-- PROVIDED RECORDS start --

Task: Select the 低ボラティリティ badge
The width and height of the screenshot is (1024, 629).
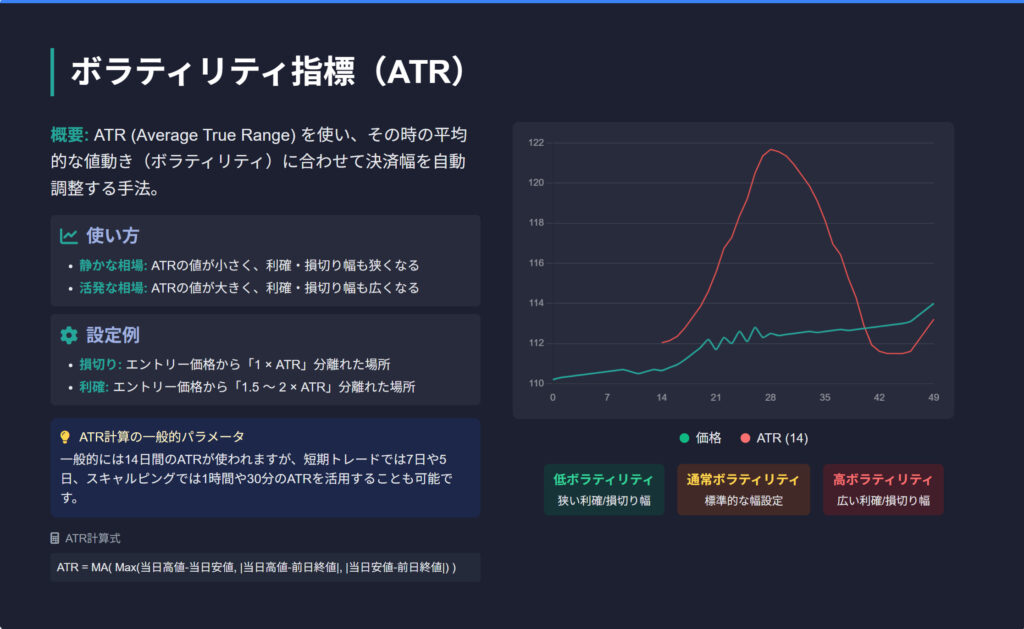Action: click(x=603, y=489)
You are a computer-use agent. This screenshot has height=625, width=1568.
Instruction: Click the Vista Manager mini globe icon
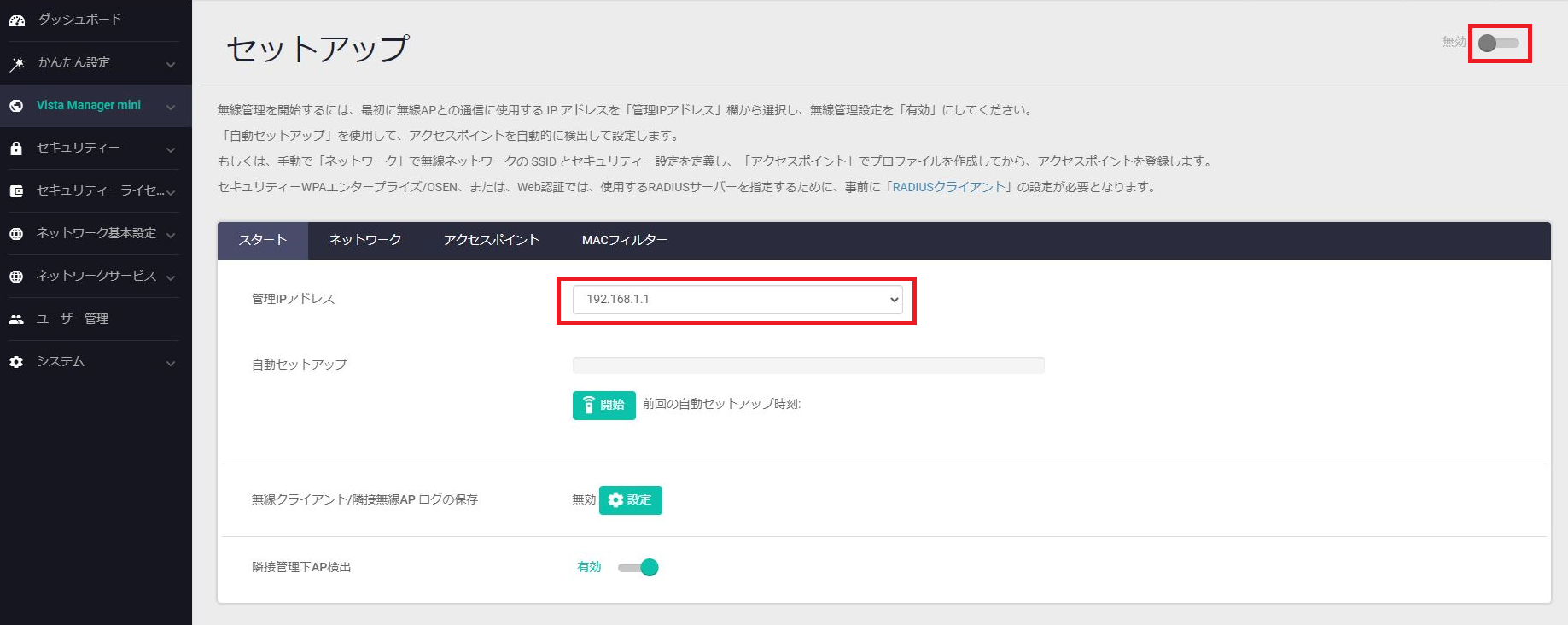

-- PROVIDED RECORDS end --

WHAT NEEDS TO BE DONE =
Could you rewrite the records above with "screenshot" swapped for "screen capture" throughout, keeping everything else the same and leaving out the pictures?

RESPONSE TO THIS EXERCISE =
Task: Select the 低ボラティリティ badge
The width and height of the screen capture is (1024, 629).
Action: click(x=603, y=489)
You are a computer-use agent. This screen capture has height=625, width=1568.
Instruction: Click the Vista Manager mini globe icon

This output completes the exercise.